▸ **WHAT TO DO**: Return every line of the data exactly as it stands.

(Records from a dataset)
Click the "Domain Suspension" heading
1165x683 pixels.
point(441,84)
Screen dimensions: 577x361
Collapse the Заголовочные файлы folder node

▸ **ANSWER TO THIS EXERCISE**:
Click the "Domain Suspension" heading
1165x683 pixels.
point(441,84)
Screen dimensions: 577x361
Collapse the Заголовочные файлы folder node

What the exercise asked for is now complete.